Learning to Draw & System Dynamics

Some students need an intuitive sense of the whole before they can focus on details. Others need the details in order to understand the whole. Something that is known and tested by those who study personality and learning styles.

There are two ways that figure drawing has been taught, for example. One stresses gesture drawing, observation, and feeling the figure you see in your body. You draw standing up with a freely moving arm or sit on a drawing bench with the drawing pad propped up in front of you so you can move freely. Poised for action. You draw a line, erase, draw again. It’s an active process, full of energy and alertness, full body alertness. Very romantic. Tortured or ecstatic, but the ideal is to experience the essence of the unique event.

The traditional way, the classical method, focuses on the rules of the ideal figure, often taught using plaster casts which are more available than ideal living bodies. Students must learn the perfect proportions like the length of the nose in relation to the ears, the size of the forearm in relation to the hand, usually before being allowed to work from real bodies. First you learn these measurements as ideals, then you modify them based on the unique characteristics of your subject. The emphasis is on careful pencil drawings and techniques  like using the pencil to measure the distance between the nose and the upper lip, for example. This is often what you see in films where the artist is holding up a brush handle or a pencil like a ruler. The distance between the nose and the upper lip, for example, is thought my some to be the most significant measurement to capture a likeness. Get that right and you can hardly go wrong. This method typically idealizes the human body in its perfect form.

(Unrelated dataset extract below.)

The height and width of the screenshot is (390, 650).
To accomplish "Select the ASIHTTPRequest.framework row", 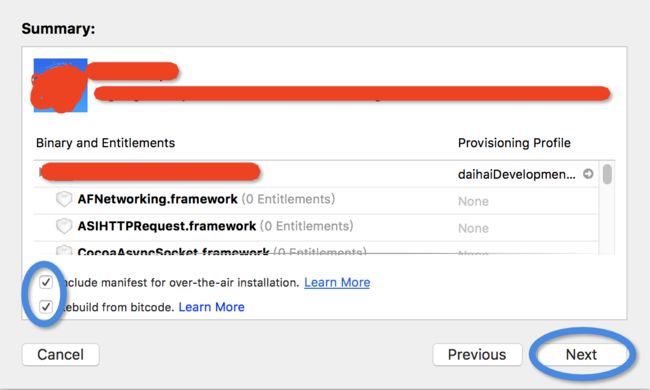I will coord(316,228).
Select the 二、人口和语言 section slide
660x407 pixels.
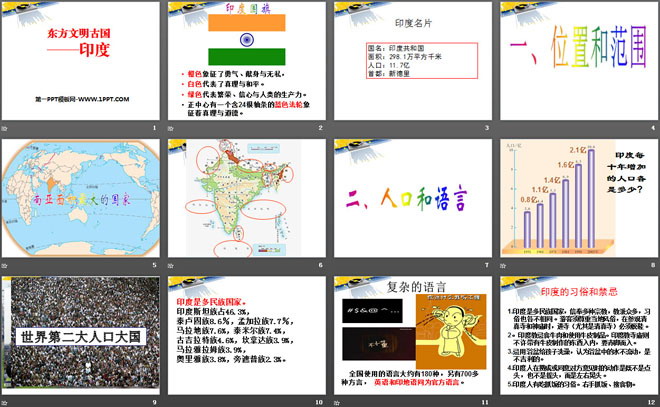click(411, 200)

The interesting thing for me is that I was taught as a student in the 1960s that the first way, the Romantic ideal, using gesture and feeling, was the only honest method to use. Honesty, directness, earthy, gut understanding were important aims. When I began teaching I discovered that some students couldn’t learn that way. They couldn’t understand the exercises. They don’t know what to observe or to feel, and have no sense of using charcoal or paint freely. An agonized line. Or drawing standing up.

My students were doing independent study, not doing their drawings right in front of me, so I had two textbooks that I assigned that included a full course of drawing exercises and projects—one based on romantic gestural drawing and one based on classical ideal drawing. If a student didn’t understand one, they loved the other.

Then I discovered a third group of students. The romantic gestural drawings and the classical ideal drawings are both within the European tradition of creating three dimensional illusions. The flat two dimensional drawings usually referred to as primitive are outside this tradition, interested in neither the romantic angst nor the classical ideal. Two students, for example, from South America were literally unable to draw three dimensional illusions. One insisted on trying and it took her 6 months to finish a 10″ by 12″ still life. She said it was the hardest thing she had ever done and she would never do it again. She was highly educated and been exhibiting her art work for many years. The second struggled with both text books and could produce nothing that even resemble in intention or appearance any of the exercises. Both of us were frustrated because this was her last 3 credits before graduation. She didn’t speak English well and it was hard for me to communicate about a subject she had no vocabulary for. Finally, one day she came in with a large roll of drawing paper, pages from a large newsprint pad. They were beautiful exuberant panoramas of her island—all of it—in great detail. Flat designs that communicated as well as words what each figure was doing and where they were in relation to the mountains, oceans, trees, etc. The primitive style is conceptual, not visual. It is a representation of what one knows to be true, neither romantic nor classical nor illusionist.

Until I recognized these three styles of approaching drawing and seeing space, I thought some students were just unable to draw.

In the specialized, highly selective, professional schools I had attended only one style was considered to be the only right way by that school so only one kind of student is admitted. No one in any art school or class I ever attended taught classical drawing. It was rejected as the academy of the 19th century, wiped out by the Impressionists. But the people who saw the world in classical terms were still out there, just not in my art school. After learning that romantic gestural drawing was the only real kind of drawing, I ended up teaching in a liberal arts and sciences college for adults so my students had already well developed perceptual styles and experience. They were formed.

That’s what I fear might be happening in other fields like systems thinking and system dynamics , where the only methods of analysis are based on mathematical modeling, one approach is emphasized to the exclusion of others. This limits both the thinking in the field and the ability of non-mathematicians to benefit from these ideas.

Original posted on the MIT System Dynamics in K-12 discussion list in the context of how system modeling is taught and understood. Updated 18 October 2010.